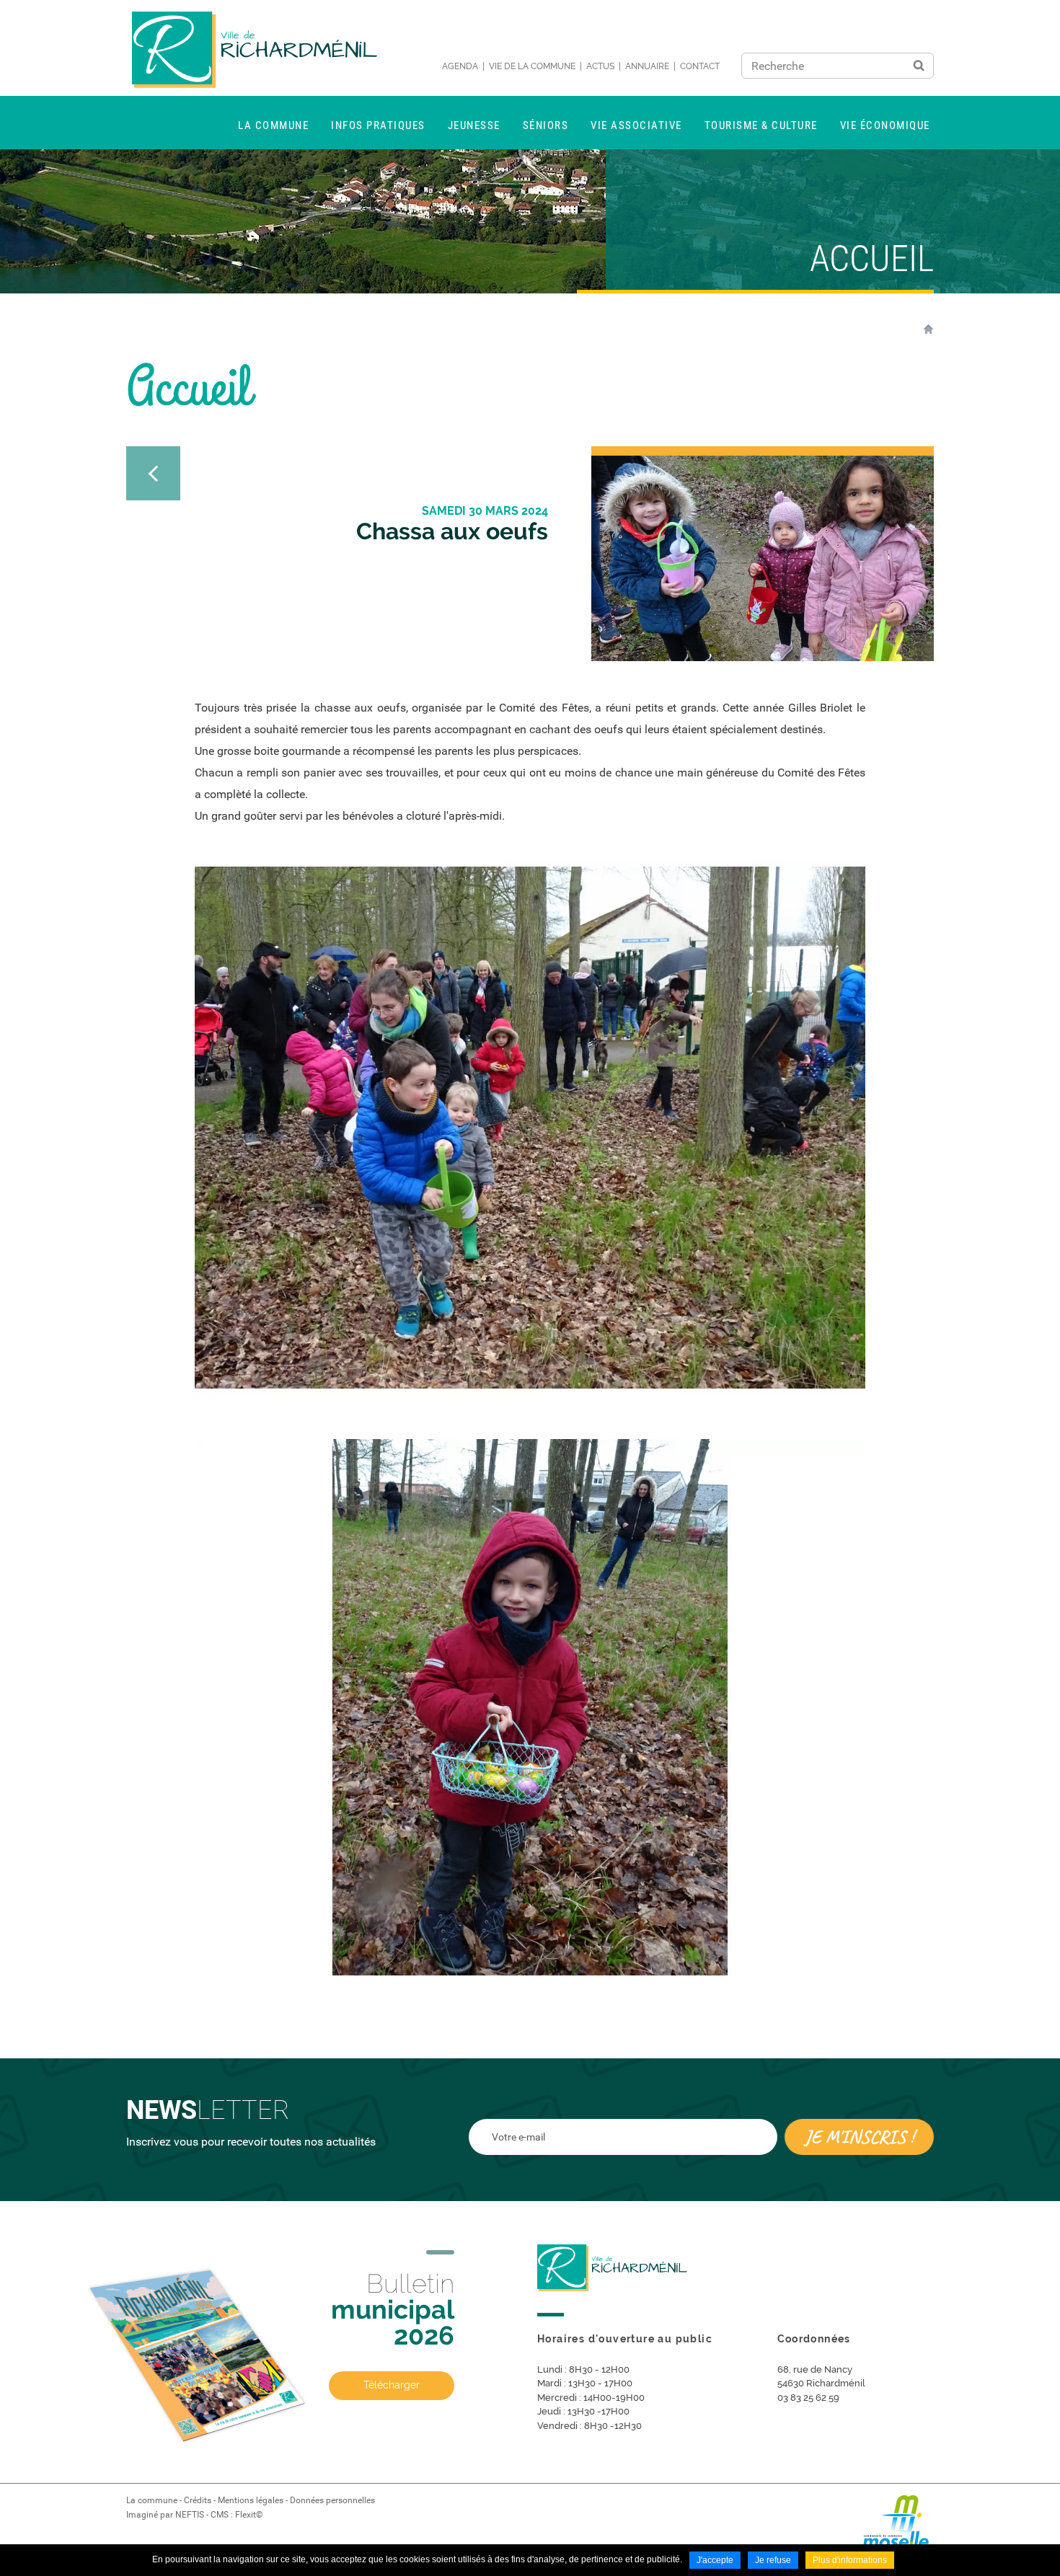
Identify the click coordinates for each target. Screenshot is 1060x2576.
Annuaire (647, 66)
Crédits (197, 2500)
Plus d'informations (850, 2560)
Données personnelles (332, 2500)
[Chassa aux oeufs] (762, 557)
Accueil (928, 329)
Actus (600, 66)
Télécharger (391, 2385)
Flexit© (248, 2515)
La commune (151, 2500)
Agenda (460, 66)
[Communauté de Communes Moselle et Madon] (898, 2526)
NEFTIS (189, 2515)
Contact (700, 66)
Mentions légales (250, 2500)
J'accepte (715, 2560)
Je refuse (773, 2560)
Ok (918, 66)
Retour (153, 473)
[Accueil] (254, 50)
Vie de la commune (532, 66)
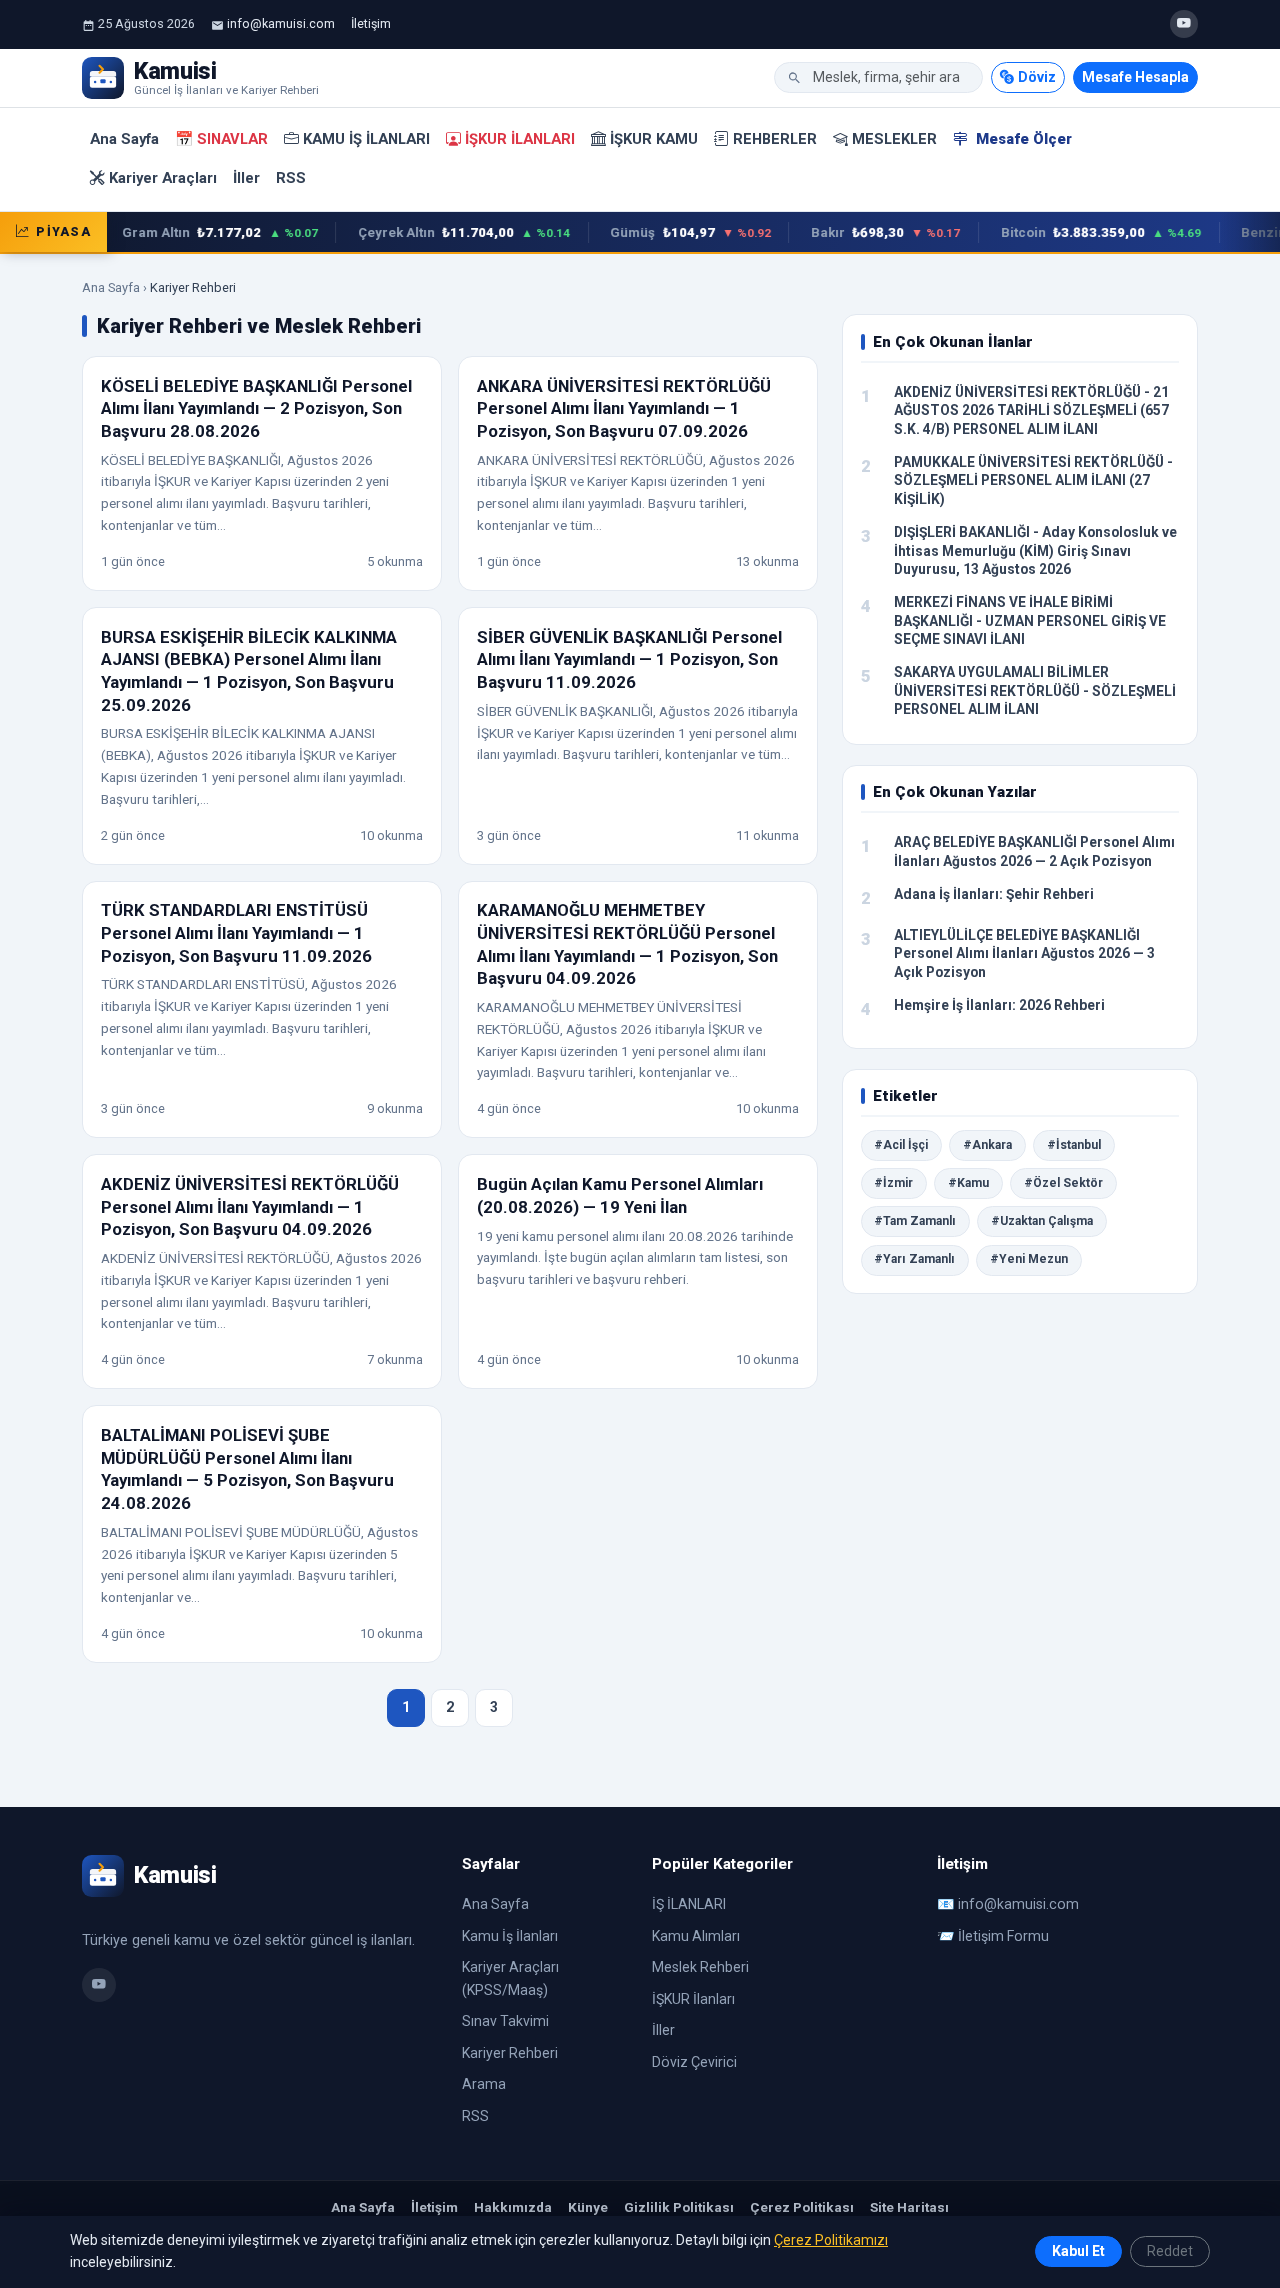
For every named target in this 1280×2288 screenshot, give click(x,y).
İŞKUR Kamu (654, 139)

....................

Going from the line holding "Retour (153, 473)" to the last line of the data above, reproduce every line exactly, both included, with the pictures omitted.

» THE ANSWER
Retour (153, 473)
[Accueil] (254, 50)
Vie de la commune (532, 66)
For every named target in this 1280×2288 screenshot, give click(x,y).
İŞKUR Kamu (654, 139)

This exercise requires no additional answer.